%%

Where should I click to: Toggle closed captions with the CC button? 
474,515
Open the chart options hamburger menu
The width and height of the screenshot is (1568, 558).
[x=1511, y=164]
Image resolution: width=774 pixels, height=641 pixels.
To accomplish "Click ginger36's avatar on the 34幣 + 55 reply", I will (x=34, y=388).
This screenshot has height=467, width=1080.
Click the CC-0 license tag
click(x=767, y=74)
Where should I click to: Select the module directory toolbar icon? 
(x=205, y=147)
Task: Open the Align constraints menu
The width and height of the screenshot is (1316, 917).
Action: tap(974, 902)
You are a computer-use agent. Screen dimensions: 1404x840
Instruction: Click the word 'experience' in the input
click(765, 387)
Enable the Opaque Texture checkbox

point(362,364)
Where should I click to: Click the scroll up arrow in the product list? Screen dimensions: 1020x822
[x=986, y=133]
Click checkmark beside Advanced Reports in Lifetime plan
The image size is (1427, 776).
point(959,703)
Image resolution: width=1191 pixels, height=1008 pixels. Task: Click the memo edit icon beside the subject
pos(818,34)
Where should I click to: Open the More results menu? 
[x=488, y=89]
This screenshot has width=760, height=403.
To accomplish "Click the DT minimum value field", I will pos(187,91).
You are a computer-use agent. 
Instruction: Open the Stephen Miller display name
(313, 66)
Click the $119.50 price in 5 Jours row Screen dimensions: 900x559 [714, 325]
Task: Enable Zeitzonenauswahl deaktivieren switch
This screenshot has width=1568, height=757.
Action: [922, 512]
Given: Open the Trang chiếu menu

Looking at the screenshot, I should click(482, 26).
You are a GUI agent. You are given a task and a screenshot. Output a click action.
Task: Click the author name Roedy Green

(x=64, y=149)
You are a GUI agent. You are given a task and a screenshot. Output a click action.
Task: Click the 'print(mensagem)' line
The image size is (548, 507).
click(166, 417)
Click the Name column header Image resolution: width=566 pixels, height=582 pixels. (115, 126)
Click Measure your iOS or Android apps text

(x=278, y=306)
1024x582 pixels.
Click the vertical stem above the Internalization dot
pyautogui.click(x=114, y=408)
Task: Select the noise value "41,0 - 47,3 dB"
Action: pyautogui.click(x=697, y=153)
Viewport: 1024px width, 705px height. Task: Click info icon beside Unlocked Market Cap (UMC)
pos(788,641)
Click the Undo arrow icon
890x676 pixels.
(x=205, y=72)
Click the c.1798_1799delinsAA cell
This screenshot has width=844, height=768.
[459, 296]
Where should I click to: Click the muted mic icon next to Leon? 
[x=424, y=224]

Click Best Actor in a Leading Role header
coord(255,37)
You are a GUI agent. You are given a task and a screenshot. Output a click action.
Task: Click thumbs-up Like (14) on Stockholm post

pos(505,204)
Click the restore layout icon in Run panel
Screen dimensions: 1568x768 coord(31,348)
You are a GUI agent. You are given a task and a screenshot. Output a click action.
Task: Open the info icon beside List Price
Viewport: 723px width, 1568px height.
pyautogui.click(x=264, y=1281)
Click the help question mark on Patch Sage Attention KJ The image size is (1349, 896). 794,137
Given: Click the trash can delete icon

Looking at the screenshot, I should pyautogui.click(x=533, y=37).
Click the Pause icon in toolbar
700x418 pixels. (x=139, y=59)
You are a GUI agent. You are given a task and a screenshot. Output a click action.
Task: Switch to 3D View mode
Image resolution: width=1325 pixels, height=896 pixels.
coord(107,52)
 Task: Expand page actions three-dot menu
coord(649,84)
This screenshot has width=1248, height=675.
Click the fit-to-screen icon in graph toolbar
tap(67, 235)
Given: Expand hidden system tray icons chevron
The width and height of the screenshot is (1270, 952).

%%

Can you lay out the lines of the items above as a JSON list of strings, one string per line and blank lines omitted, starting at the line containing "Image resolution: width=774" and ending at the line containing "Click the $119.50"?

[
  "Image resolution: width=774 pixels, height=641 pixels.",
  "To accomplish \"Click ginger36's avatar on the 34幣 + 55 reply\", I will (x=34, y=388).",
  "This screenshot has height=467, width=1080.",
  "Click the CC-0 license tag",
  "click(x=767, y=74)",
  "Where should I click to: Select the module directory toolbar icon? ",
  "(x=205, y=147)",
  "Task: Open the Align constraints menu",
  "The width and height of the screenshot is (1316, 917).",
  "Action: tap(974, 902)",
  "You are a computer-use agent. Screen dimensions: 1404x840",
  "Instruction: Click the word 'experience' in the input",
  "click(765, 387)",
  "Enable the Opaque Texture checkbox",
  "point(362,364)",
  "Where should I click to: Click the scroll up arrow in the product list? Screen dimensions: 1020x822",
  "[x=986, y=133]",
  "Click checkmark beside Advanced Reports in Lifetime plan",
  "The image size is (1427, 776).",
  "point(959,703)",
  "Image resolution: width=1191 pixels, height=1008 pixels. Task: Click the memo edit icon beside the subject",
  "pos(818,34)",
  "Where should I click to: Open the More results menu? ",
  "[x=488, y=89]",
  "This screenshot has width=760, height=403.",
  "To accomplish \"Click the DT minimum value field\", I will pos(187,91).",
  "You are a computer-use agent. ",
  "Instruction: Open the Stephen Miller display name",
  "(313, 66)",
  "Click the $119.50 price in 5 Jours row Screen dimensions: 900x559 [714, 325]"
]